23. A method for producing polyester fibers according to claim 22 wherein the step of positioning the upper and lower doctor blades comprises adjusting the upper and lower doctor blades such that the gap formed between the upper and lower doctor blades opens about 2 to 3 degrees toward the stuffer box outlet.
24. A method for producing polyester fibers according to claim 22 wherein the step of applying a longitudinal force against the advancing fibers further comprises restricting the stuffer box outlet with a flapper.
25. A method for producing polyester fibers according to claim 24 wherein the step of restricting the stuffer box outlet with a flapper comprises restricting the stuffer box outlet with a flapper that is deflected into the stuffer box chamber less than about 5 degrees from a horizontal plane.
26. A method for producing polyester fibers according to claim 21 wherein X has a value of about 16.3 KDI/mm.
27. A method for producing polyester fibers according to claim 21, further comprising the step of forming the fibers into batting.
28. A method for producing polyester fibers according to claim 21, further comprising the step of forming the fibers into fiberfill.
29. A method for producing polyester fibers according to claim 21, further comprising the step of forming the fibers into yarn.
30. A method for producing polyester fibers according to claim 21, further comprising the step of forming the fibers into carpet.
Description
FIELD OF THE INVENTION

The invention relates to stuffer box methods for crimping polyester fibers. More particularly, the invention employs novel stuffer box geometry to produce crimped polyester fibers having substantially uniform primary and secondary crimps. In a preferred embodiment, the method results in polyester fibers, batting, fiberfill, yarn, carpet, and other improved products that are difficult, or even impossible, to produce by employing conventional polyester crimping procedures.

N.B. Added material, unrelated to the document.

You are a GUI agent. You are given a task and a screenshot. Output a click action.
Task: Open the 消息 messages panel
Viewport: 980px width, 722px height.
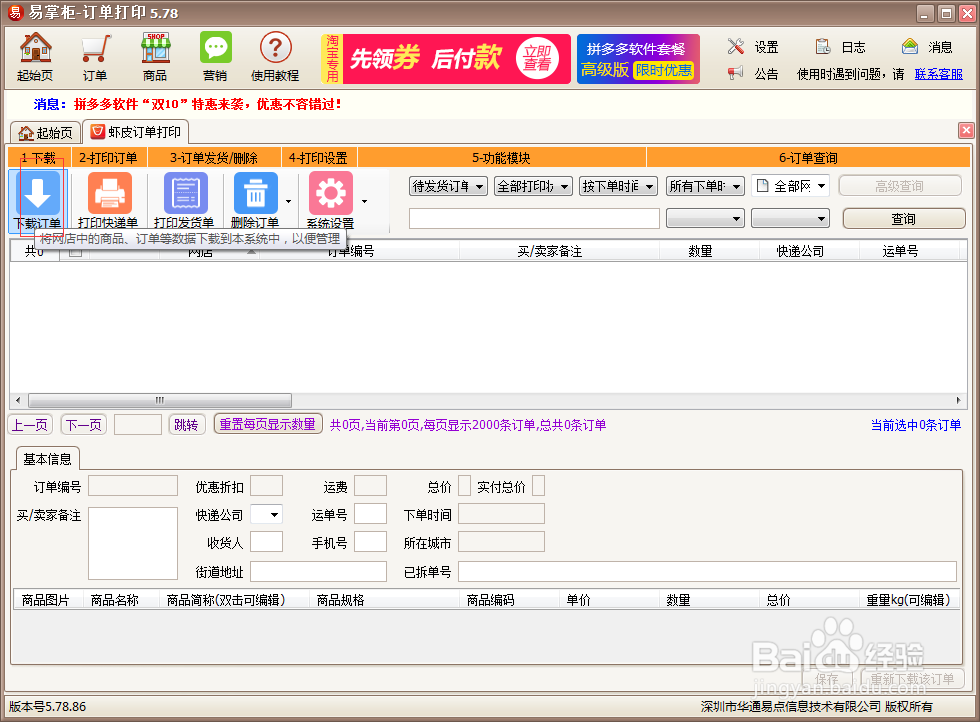(929, 46)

BACKGROUND OF THE INVENTION

Conventional methods of producing crimped fibers using a stuffer box apparatus are well known, and generally include directing fibers between two driven rollers to force the fibers into a confined space (i.e., the stuffer box chamber). The stuffer box typically includes opposing doctor blades positioned close to a nip, which is formed by the two rollers. Side plates, and occasionally base plates as well, complete the crimping chamber. As the fibers are fed through the nip into the stuffer box chamber, the fibers accumulate, decelerate, and fold. The resulting fiber bends are referred to as "primary" crimps.

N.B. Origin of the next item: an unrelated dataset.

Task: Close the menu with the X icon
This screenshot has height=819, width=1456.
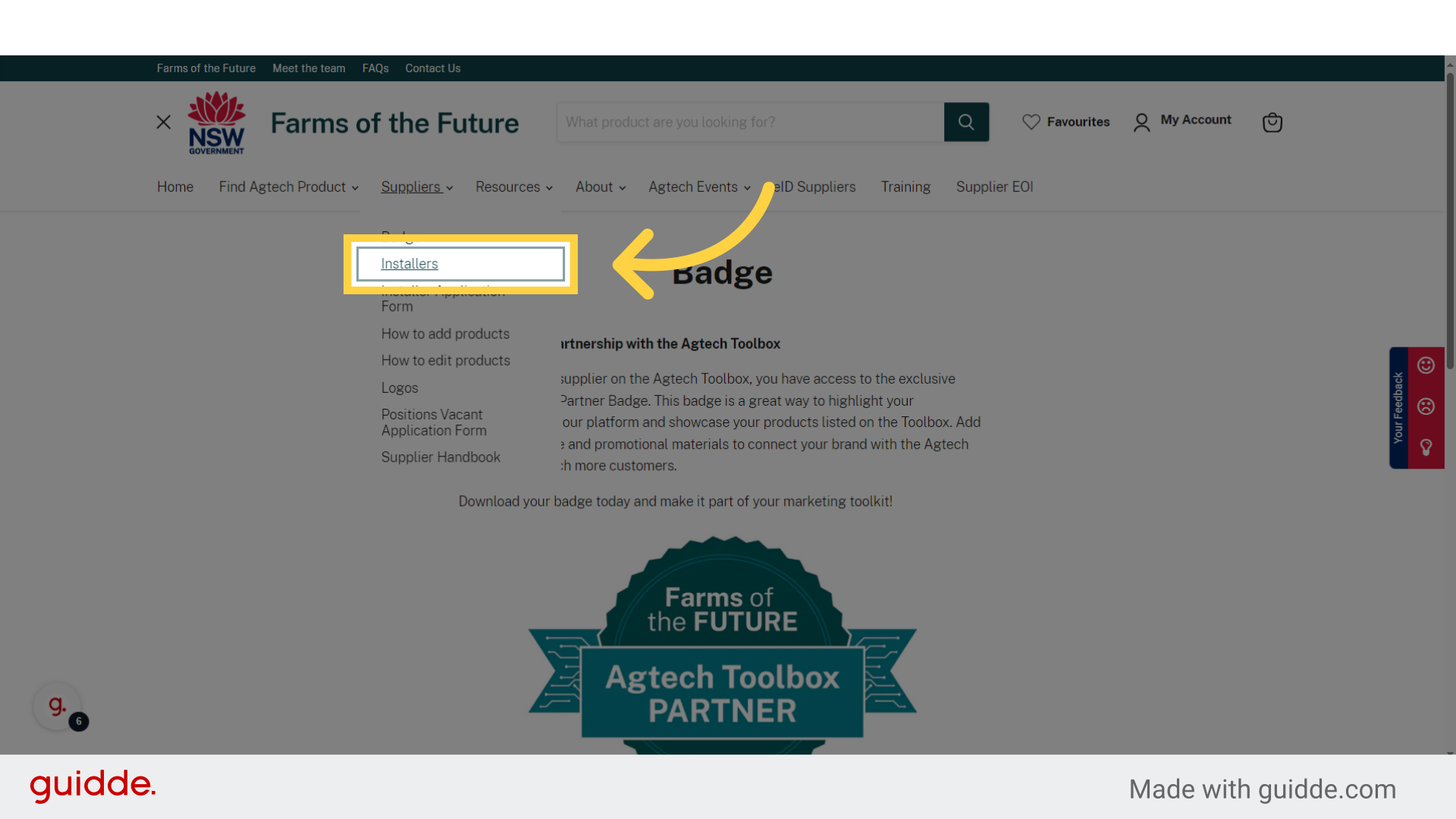Action: [163, 122]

To facilitate the formation of primary crimps, a stuffer box is typically equipped with a flapper, which is located toward the back of the crimping chamber. An applied force moves the flapper deep into the crimping chamber, further restricting fiber movement through the stuffer box. This augments the forces exerted on the advancing fibers by the top and bottom doctor blades.

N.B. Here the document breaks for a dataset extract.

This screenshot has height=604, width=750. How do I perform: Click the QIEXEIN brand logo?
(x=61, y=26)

Exemplary stuffer box descriptions are set forth in U.S. Pat. Nos. 5,025,538; 3,353,222; 4,854,021; 5,020,198; 5,485,662; 4,503,593; 4,395,804; and 4,115,908. It will be understood, of course, that these patents provide a descriptive background to the invention rather than any limitation of it. The basic stuffer box design may be modified to include or exclude parts. Although by no means is this list of patents exhaustive, the disclosed patents nevertheless illustrate the basic stuffer box, structural elements.

Conventional crimping methods often fail to manipulate the stuffer box settings to produce fibers having substantially uniform primary and secondary crimps. This can result in fibers that demonstrate relatively poor crimp uniformity, and consequently variable and inconsistent fiber properties. As will be understood by those having quality control backgrounds, use of such inferior fibers in manufacturing certain products is undesirable.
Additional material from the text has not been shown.